◆ **MATERIAL**

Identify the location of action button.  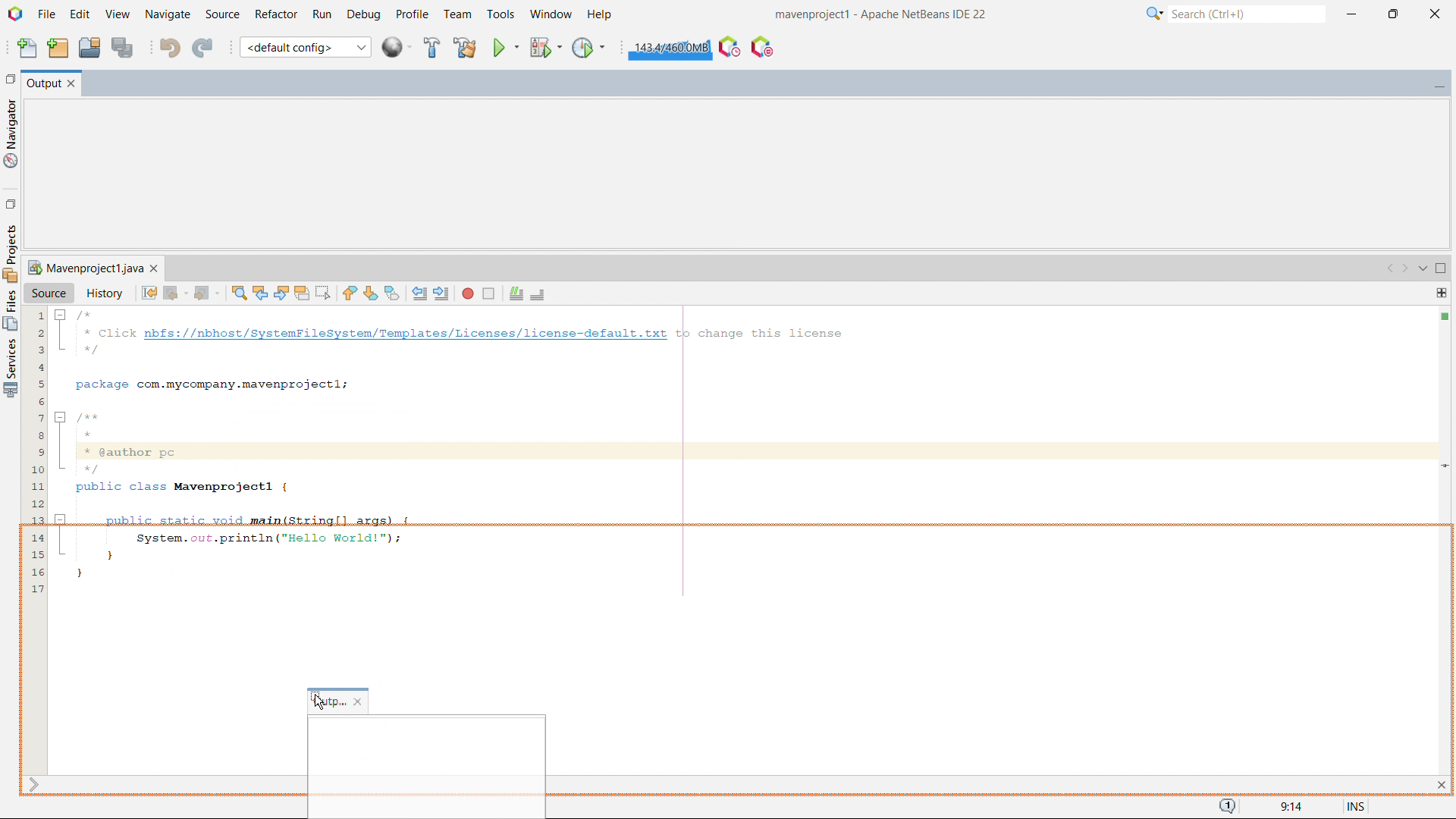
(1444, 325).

---

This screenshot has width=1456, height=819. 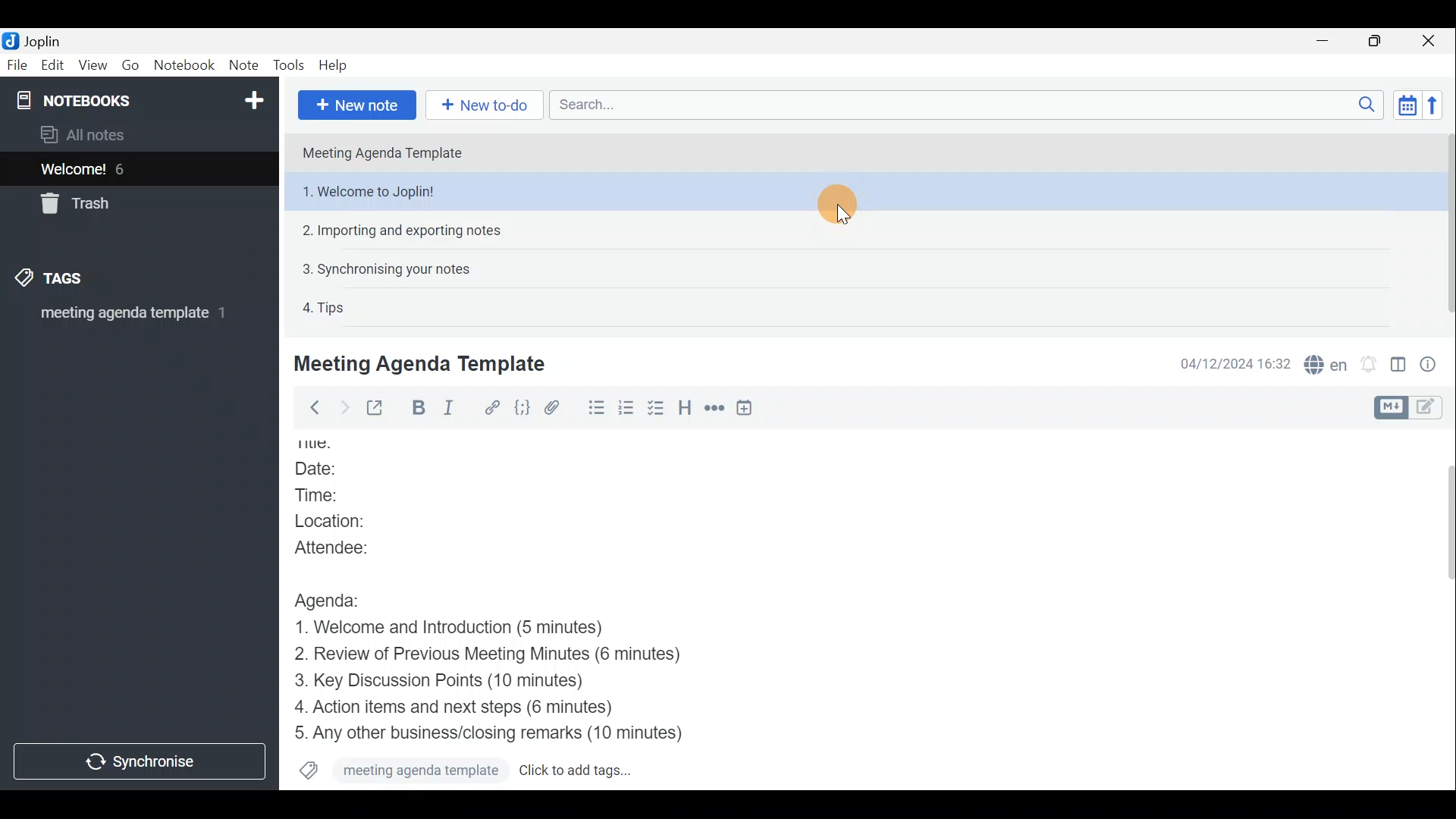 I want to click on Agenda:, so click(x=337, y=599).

* * *

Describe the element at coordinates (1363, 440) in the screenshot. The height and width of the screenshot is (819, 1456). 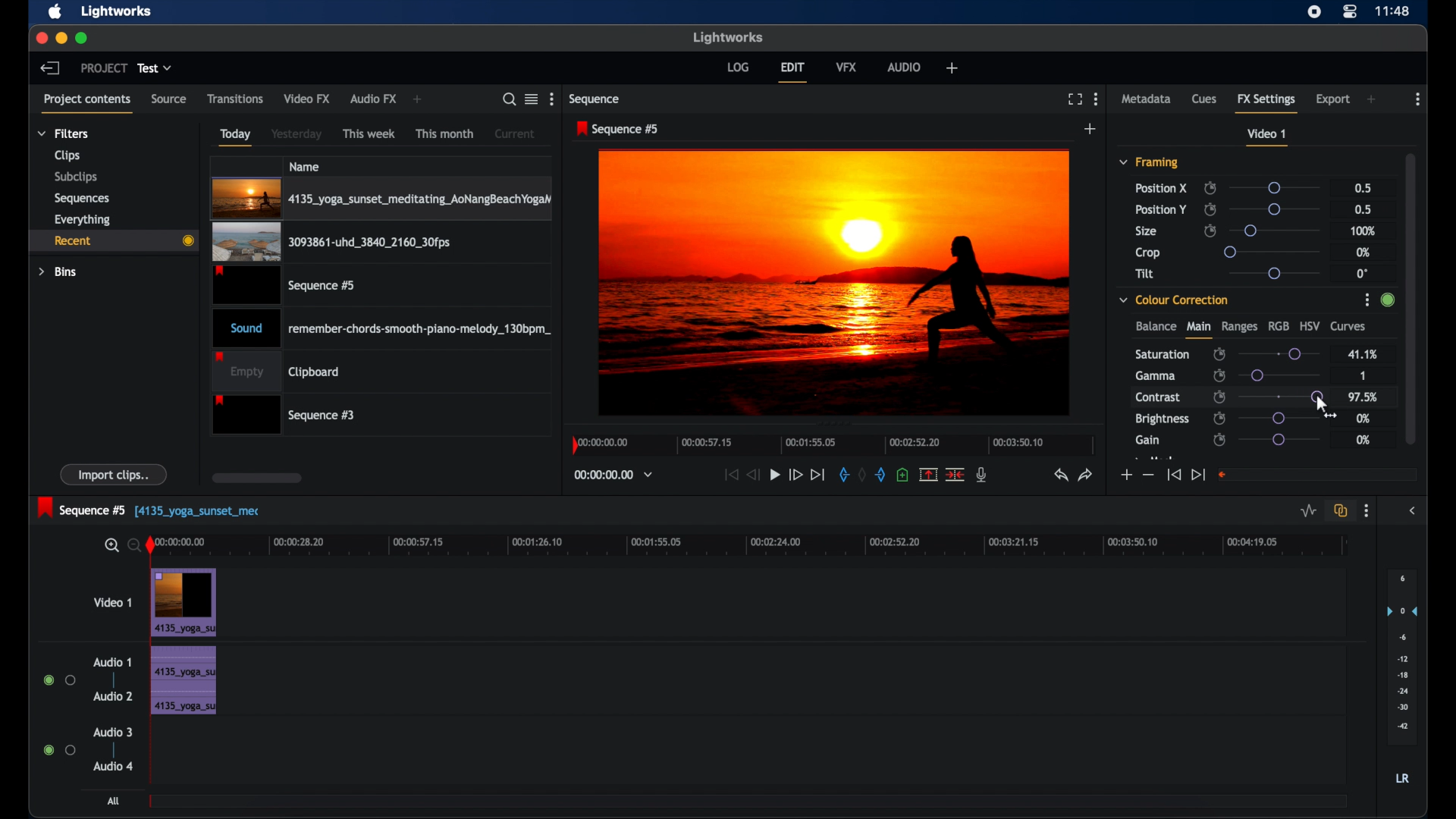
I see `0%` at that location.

◆ **YOUR GOAL**
Copy out, word for word, the lines of the entries starting at the one containing "Describe the element" and ending at the one containing "at that location.", including both. Leave the pictures out.

◆ **THE RESPONSE**
Describe the element at coordinates (1363, 440) in the screenshot. The height and width of the screenshot is (819, 1456). 
I see `0%` at that location.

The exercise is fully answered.